Il pourra être notarié ou sous-seing privé et porter des mentions importantes.En cas de gros montants prêtés , l'idéal serait de le faire établir par un notaire et enregistrer, même si cela engendre des frais.
A) L'intérêt de l'écrit est triple :
-- Il constitue une preuve du prêt ( étant rappelé que la preuve incombe au demandeur article 1315 du code civil)
-- Il permet de contrecarrer la future argumentation de l'emprunteur qui tendrait à nier le prêt ou à prétendre qu'il s'agit d'une donation
-- Il permettra de renverser la charge de la preuve,puisque l'emprunteur devra démontrer que la somme ne lui a pas été versée. 1ère Civ 14 janvier 2010, pourvoi N° 08-18-581
En un mot,la reconnaissance de dette fait présumer la remise des fonds...La jurisprudence a écolué depuis 2008, pour donner force probante accrue à l'écrit voir C) 3°) c-
Son contenu vaut jusqu'à ce que la partie adverse prouve le contraire.
B) Les exigences légales
1°- Un écrit indispensable pour un emprunt supérieur à 1.500 euros: contrat de prêt ou reconnaissance de dette
Cette exigence découle de l'article 1341 du code civil
En l'absence de cet élément, indispensable, le prêteur aura du mal à obtenir le remboursement.
Il devra établir par tous moyens l'existence de son prêt ( relevés bancaires, attestations, remise de chèque, virement....)

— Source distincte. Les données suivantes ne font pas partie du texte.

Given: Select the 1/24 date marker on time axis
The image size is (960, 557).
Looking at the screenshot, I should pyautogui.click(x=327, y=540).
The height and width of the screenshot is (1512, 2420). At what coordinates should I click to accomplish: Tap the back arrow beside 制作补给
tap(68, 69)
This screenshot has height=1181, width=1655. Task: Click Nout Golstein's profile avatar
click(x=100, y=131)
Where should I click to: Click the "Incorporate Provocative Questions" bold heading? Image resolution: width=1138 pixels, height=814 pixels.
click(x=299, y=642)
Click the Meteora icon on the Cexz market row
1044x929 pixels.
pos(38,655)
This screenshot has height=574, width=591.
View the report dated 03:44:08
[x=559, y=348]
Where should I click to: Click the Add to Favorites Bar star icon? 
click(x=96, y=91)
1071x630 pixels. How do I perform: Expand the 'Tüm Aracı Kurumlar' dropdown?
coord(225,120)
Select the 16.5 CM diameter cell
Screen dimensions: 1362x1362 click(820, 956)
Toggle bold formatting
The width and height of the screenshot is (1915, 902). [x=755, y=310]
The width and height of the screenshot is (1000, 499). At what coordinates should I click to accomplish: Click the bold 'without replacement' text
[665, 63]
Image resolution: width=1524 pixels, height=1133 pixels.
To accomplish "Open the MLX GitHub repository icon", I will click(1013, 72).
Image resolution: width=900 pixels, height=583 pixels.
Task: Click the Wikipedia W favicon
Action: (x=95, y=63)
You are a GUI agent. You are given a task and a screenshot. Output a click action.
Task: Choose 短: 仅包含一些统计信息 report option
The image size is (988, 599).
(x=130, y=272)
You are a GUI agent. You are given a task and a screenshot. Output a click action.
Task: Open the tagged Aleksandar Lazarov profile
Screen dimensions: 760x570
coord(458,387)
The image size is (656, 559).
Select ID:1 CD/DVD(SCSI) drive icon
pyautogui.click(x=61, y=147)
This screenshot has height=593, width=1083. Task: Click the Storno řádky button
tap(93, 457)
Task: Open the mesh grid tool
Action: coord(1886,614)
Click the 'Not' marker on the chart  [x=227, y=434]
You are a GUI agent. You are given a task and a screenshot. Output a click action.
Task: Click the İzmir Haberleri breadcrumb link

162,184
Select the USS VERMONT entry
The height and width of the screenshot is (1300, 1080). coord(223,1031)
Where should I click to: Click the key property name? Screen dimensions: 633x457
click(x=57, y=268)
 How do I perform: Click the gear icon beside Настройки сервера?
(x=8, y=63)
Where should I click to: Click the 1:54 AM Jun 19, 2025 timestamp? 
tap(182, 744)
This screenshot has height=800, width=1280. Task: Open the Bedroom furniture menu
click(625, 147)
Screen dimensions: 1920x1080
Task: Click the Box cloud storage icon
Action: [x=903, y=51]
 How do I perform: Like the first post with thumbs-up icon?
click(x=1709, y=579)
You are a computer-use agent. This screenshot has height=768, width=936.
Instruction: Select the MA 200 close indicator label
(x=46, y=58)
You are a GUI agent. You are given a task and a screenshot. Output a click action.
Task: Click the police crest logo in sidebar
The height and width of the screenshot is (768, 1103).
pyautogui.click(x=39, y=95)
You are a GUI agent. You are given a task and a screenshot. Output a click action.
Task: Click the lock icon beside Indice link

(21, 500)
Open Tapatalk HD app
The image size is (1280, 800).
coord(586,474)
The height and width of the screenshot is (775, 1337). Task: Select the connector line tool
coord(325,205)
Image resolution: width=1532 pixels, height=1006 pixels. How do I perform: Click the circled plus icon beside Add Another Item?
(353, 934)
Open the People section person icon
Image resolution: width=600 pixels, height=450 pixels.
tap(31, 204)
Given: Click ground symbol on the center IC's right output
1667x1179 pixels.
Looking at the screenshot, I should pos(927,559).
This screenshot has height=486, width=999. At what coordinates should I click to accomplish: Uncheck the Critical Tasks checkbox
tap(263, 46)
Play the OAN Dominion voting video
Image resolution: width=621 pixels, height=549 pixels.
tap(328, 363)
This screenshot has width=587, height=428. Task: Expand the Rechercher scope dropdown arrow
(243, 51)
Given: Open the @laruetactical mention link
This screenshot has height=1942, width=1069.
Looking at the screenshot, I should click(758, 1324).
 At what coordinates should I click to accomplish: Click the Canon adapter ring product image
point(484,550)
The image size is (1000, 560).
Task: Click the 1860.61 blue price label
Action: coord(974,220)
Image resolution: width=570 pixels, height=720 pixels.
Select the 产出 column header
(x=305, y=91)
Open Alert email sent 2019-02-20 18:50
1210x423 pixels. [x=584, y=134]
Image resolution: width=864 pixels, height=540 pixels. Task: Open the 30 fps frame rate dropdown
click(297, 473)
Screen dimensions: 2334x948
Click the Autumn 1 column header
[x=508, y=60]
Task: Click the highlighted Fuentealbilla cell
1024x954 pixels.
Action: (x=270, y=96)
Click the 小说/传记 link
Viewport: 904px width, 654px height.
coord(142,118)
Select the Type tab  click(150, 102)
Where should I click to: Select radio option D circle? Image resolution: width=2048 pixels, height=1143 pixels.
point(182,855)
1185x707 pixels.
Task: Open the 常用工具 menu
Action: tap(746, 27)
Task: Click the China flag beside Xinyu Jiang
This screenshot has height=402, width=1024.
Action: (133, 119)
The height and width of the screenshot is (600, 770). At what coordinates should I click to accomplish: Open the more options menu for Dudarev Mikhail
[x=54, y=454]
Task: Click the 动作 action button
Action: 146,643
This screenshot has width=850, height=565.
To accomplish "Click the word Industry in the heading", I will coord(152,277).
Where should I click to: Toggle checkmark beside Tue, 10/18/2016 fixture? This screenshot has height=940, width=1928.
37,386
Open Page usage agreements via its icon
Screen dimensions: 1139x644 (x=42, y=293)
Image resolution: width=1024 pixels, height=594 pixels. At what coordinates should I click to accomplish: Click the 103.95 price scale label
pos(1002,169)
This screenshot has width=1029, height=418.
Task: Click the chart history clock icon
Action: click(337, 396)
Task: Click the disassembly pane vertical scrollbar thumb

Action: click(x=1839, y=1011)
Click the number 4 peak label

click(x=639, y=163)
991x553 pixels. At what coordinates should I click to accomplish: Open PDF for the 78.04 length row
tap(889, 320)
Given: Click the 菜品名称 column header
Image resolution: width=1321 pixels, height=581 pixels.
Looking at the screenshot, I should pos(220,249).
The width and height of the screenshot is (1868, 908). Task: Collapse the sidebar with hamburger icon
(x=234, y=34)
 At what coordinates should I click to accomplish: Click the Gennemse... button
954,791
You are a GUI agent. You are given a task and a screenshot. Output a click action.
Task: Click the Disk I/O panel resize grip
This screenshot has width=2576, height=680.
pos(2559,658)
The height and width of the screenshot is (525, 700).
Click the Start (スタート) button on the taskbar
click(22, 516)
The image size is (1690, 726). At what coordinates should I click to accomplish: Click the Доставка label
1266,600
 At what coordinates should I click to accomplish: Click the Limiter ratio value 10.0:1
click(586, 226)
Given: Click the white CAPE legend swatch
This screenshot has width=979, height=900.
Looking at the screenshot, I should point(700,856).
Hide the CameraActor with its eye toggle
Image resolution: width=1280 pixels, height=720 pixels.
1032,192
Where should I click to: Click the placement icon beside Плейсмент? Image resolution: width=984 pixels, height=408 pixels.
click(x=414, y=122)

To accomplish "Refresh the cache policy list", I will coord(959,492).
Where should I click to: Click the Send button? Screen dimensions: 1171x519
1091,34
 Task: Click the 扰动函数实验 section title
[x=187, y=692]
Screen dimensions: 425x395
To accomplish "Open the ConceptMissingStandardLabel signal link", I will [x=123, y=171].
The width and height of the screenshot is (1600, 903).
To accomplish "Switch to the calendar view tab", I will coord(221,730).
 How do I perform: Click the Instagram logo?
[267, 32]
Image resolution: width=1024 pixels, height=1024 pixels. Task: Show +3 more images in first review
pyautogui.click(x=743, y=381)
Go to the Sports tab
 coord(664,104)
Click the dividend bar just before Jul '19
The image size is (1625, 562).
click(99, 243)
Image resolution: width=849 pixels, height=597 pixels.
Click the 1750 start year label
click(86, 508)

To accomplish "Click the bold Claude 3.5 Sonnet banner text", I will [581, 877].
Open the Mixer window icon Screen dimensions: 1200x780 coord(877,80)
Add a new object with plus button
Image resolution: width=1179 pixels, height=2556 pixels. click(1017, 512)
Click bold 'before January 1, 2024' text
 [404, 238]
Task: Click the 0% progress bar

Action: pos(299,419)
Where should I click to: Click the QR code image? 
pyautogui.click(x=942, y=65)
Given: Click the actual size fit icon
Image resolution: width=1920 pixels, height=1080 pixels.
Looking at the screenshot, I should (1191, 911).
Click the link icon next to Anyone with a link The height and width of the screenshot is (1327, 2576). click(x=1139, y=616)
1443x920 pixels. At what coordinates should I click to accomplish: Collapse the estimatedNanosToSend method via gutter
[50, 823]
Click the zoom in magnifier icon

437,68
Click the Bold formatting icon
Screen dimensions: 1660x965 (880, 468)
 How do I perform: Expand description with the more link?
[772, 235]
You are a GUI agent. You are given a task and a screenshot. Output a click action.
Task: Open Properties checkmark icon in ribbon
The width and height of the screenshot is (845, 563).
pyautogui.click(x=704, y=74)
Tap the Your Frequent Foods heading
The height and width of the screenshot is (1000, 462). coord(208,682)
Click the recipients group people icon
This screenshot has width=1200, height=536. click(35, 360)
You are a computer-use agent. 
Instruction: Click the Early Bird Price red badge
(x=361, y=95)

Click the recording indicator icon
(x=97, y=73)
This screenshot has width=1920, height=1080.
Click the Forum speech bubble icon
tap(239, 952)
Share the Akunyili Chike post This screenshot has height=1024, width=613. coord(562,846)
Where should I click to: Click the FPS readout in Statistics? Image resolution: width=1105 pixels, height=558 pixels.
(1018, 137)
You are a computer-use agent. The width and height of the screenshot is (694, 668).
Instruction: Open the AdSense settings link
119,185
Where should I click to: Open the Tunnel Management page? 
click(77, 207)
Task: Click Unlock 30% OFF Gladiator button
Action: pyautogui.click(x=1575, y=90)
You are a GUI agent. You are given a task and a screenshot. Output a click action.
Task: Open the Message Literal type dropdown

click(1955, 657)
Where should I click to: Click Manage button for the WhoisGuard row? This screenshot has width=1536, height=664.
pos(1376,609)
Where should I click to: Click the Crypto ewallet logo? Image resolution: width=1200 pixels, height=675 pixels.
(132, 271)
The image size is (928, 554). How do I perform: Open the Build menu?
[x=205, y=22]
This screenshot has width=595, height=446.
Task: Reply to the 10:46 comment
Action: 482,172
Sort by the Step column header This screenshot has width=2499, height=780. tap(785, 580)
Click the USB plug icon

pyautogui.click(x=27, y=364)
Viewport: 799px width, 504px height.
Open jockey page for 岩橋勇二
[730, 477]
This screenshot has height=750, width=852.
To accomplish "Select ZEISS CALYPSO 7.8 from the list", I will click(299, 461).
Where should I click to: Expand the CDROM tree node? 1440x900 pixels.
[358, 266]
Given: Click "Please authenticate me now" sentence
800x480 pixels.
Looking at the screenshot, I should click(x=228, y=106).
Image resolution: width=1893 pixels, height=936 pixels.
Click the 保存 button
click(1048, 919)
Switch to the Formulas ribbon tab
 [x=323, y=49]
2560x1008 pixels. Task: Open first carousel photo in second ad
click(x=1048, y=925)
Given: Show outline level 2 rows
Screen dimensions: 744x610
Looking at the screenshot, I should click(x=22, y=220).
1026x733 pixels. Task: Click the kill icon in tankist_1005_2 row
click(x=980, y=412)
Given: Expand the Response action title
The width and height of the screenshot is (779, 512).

2° Un écrit notarié ou sous seing privé
L'article 1341 du code civil prévoit que : « Il doit être passé acte devant notaires ou sous signatures privées de toutes choses excédant une somme ou une valeur fixée par décret, même pour dépôts volontaires, et il n'est reçu aucune preuve par témoins contre et outre le contenu aux actes, ni sur ce qui serait allégué avoir été dit avant, lors ou depuis les actes, encore qu'il s'agisse d'une somme ou valeur moindre. » (La valeur retenue est de 1.500 euros fixée par décret du 20/8/2004).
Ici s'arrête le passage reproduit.